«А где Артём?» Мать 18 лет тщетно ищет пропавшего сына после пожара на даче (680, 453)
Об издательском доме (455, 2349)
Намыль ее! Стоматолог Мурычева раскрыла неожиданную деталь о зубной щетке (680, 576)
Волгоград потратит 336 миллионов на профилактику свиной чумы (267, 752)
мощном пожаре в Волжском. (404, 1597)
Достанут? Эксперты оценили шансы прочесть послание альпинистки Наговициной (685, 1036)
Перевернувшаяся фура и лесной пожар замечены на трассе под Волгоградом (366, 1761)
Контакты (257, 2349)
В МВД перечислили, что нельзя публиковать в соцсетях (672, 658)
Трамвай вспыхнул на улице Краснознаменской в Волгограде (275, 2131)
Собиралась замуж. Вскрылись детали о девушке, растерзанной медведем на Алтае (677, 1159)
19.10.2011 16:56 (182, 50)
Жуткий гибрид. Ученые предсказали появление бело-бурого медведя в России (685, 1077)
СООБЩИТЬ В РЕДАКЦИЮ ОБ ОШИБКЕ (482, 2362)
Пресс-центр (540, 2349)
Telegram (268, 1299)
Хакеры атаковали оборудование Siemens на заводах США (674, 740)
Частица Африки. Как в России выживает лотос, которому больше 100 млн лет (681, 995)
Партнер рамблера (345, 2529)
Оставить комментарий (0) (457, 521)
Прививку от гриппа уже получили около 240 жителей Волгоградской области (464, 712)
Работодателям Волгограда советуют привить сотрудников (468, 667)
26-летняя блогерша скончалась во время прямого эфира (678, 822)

▶ _DIRECTIONS FOR THIS TASK_
Quote the data in full, keeping each word unchanged.

▶ _RESULT OF THE EXERCISE_
«А где Артём?» Мать 18 лет тщетно ищет пропавшего сына после пожара на даче (680, 453)
Об издательском доме (455, 2349)
Намыль ее! Стоматолог Мурычева раскрыла неожиданную деталь о зубной щетке (680, 576)
Волгоград потратит 336 миллионов на профилактику свиной чумы (267, 752)
мощном пожаре в Волжском. (404, 1597)
Достанут? Эксперты оценили шансы прочесть послание альпинистки Наговициной (685, 1036)
Перевернувшаяся фура и лесной пожар замечены на трассе под Волгоградом (366, 1761)
Контакты (257, 2349)
В МВД перечислили, что нельзя публиковать в соцсетях (672, 658)
Трамвай вспыхнул на улице Краснознаменской в Волгограде (275, 2131)
Собиралась замуж. Вскрылись детали о девушке, растерзанной медведем на Алтае (677, 1159)
19.10.2011 16:56 (182, 50)
Жуткий гибрид. Ученые предсказали появление бело-бурого медведя в России (685, 1077)
СООБЩИТЬ В РЕДАКЦИЮ ОБ ОШИБКЕ (482, 2362)
Пресс-центр (540, 2349)
Telegram (268, 1299)
Хакеры атаковали оборудование Siemens на заводах США (674, 740)
Частица Африки. Как в России выживает лотос, которому больше 100 млн лет (681, 995)
Партнер рамблера (345, 2529)
Оставить комментарий (0) (457, 521)
Прививку от гриппа уже получили около 240 жителей Волгоградской области (464, 712)
Работодателям Волгограда советуют привить сотрудников (468, 667)
26-летняя блогерша скончалась во время прямого эфира (678, 822)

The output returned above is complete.